Brasília - A média diária das importações brasileiras nas três primeiras semanas de agosto superou o ritmo de crescimento das exportações este mês. De acordo com os dados divulgados ontem pelo Ministério do Desenvolvimento, Indústria e Comércio Exterior, a média diária nas três primeiras semanas de agosto de 2004 foi de US$ 247,1 milhões, 39,1% acima da média de agosto de 2003, que foi de US$ 177,7 milhões. A média diária das exportações cresceu 34,9% ante agosto do ano passado. Até a segunda semana de agosto, o porcentual de crescimento das compras e das vendas externas era praticamente o mesmo.

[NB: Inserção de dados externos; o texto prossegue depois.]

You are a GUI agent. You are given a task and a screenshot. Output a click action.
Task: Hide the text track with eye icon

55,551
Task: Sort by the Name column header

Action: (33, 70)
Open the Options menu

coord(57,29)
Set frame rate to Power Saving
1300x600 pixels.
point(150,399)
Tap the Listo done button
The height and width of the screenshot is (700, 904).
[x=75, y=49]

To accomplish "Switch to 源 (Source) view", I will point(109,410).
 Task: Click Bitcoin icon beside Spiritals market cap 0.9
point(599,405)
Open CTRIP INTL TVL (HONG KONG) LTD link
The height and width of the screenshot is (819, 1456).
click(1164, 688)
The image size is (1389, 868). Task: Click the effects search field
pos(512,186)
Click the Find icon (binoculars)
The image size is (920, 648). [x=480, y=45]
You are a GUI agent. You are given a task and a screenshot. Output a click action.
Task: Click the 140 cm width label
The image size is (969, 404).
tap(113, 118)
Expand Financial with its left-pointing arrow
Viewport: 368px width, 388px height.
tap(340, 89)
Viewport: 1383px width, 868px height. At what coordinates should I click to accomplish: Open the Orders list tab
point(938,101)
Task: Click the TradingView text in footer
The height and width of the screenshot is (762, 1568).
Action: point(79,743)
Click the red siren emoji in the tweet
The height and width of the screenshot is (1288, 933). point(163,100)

Na terceira semana de agosto, a balança comercial apresentou exportações de US$ 2,056 bilhões e importações de US$ 1,314 bilhão, resultando em um superávit de US$ 742 milhões. No mês, as exportações totalizam US$ 6,168 bilhões e as importações, US$ 3,707 bilhões, com saldo de US$ 2,461 bilhões. Já o superávit acumulado no ano soma US$ 20,990 milhões, fruto de vendas externas totalizando US$ 58,466 bilhões e as compras, US$ 37,476 bilhões.
De acordo com o MDIC, as importações cresceram porque ampliaram-se os gastos com adubos e fertilizantes (128,1%), aeronaves e peças (114,4%), borracha e obras (53,5%), equipamentos elétricos e eletrônicos (51,0%), equipamentos mecânicos (47,9%), siderúrgicos (40,9%), plásticos e obras (40,3%) e combustíveis e lubrificantes (39,7%).
Já o porcentual de aumento das exportações até a terceira semana de agosto se manteve praticamente inalterada em relação ao resultado acumulado na semana anterior. A média diária foi de US$ 411,2 milhões, 34,9% acima da média registrada em agosto de 2003, de US$ 304,9 milhões. Houve incremento das vendas externas nas três categorias de produtos.
A média diária dos básicos cresceu 49,1%, ante agosto de 2003, principalmente em função das vendas de petróleo em bruto, minério de ferro, carne bovina, suína, de frango e de peru, algodão em bruto, fumo em folhas, café em grão, milho em grão e soja em grão.
Os manufaturados apresentaram 29% de aumento por conta de máquinas e aparelhos para terraplenagem, laminados planos de ferro e aço, móveis, aviões, autopeças, bombas e compressores, motores para veículos, óleos combustíveis, veículo de carga e açúcar refinado.
As exportações de semimanufaturados subiram 23,1% puxadas pelas vendas de ferro fundido, produtos semimanufaturados de ferro ou aço, ferro-ligas, madeira serrada, óleo de soja em bruto, celulose, e couros e peles.